List is a persistent list of possibly heterogenous values.

func NewList

func NewList() List

NewList returns a new, empty list. The result is a singly linked list implementation. All lists share an empty tail, so allocating empty lists is efficient in time and memory.

type Map

type Map interface {
	// IsNil returns true if the Map is empty
	IsNil() bool

	// Set returns a new map in which key and value are associated.
	// If the key didn't exist before, it's created; otherwise, the
	// associated value is changed.
	// This operation is O(log N) in the number of keys.
	Set(key string, value interface{}) Map

	// UnsafeMutableSet returns the same map in which key and value are associated
	// in-place.
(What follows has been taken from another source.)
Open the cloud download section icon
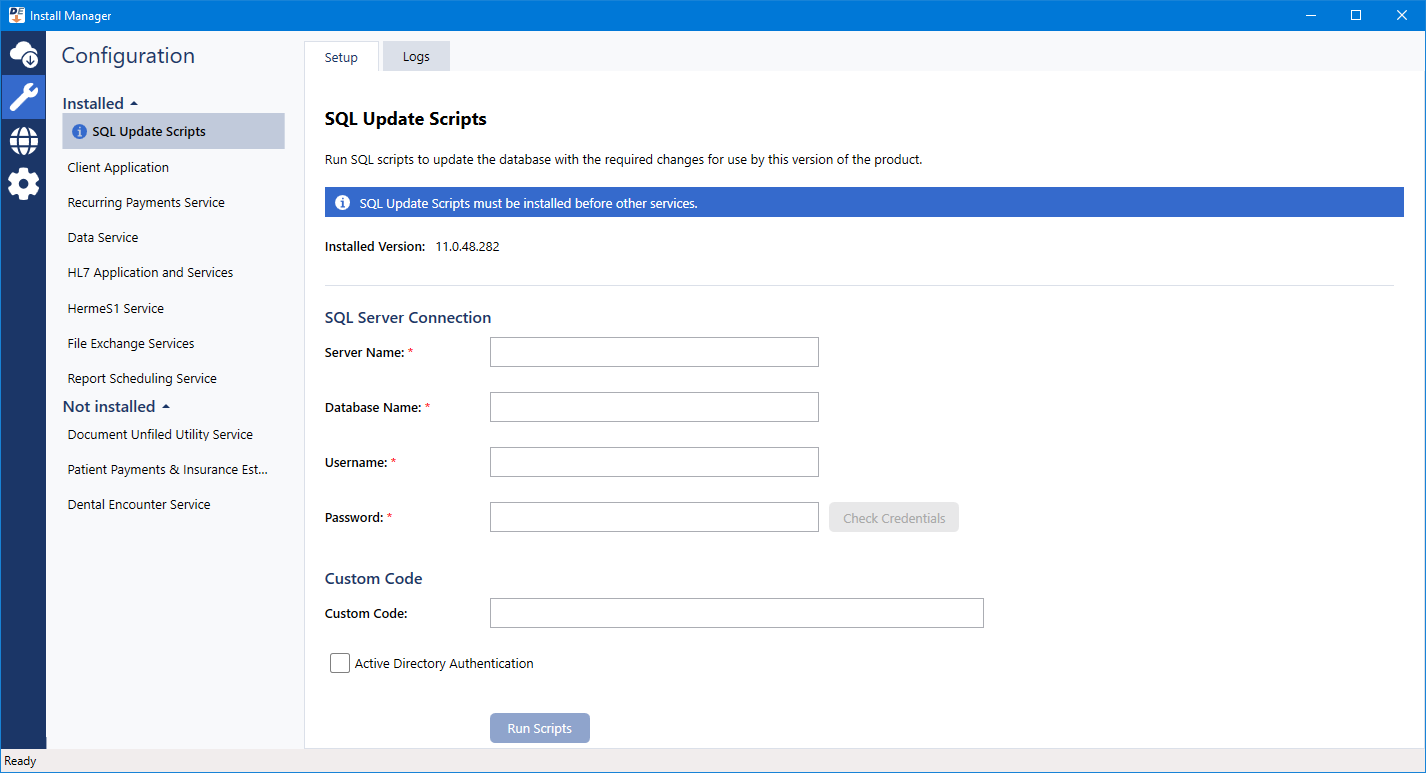 click(x=23, y=54)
If the key didn't exist before, it's created; otherwise, the
	// associated value is changed.
	// This operation is O(log N) in the number of keys.
	// Only use UnsafeMutableSet if you are the only reference-holder of the Map.
	UnsafeMutableSet(key string, value interface{}) Map

	// Delete returns a new map with the association for key, if any, removed.
	// This operation is O(log N) in the number of keys.
	Delete(key string) Map

	// Lookup returns the value associated with a key, if any.  If the key
	// exists, the second return value is true; otherwise, false.
	// This operation is O(log N) in the number of keys.
	Lookup(key string) (interface{}, bool)

	// Size returns the number of key value pairs in the map.
	// This takes O(1) time.
	Size() int

	// ForEach executes a callback on each key value pair in the map.
	ForEach(f func(key string, val interface{}))

	// Keys returns a slice with all keys in this map.
	// This operation is O(N) in the number of keys.
	Keys() []string

	String() string
}

A Map associates unique keys with values.

func NewMap

func NewMap() Map

NewMap allocates a new, persistent map from strings to values of any type. This is currently implemented as a path-copying binary tree.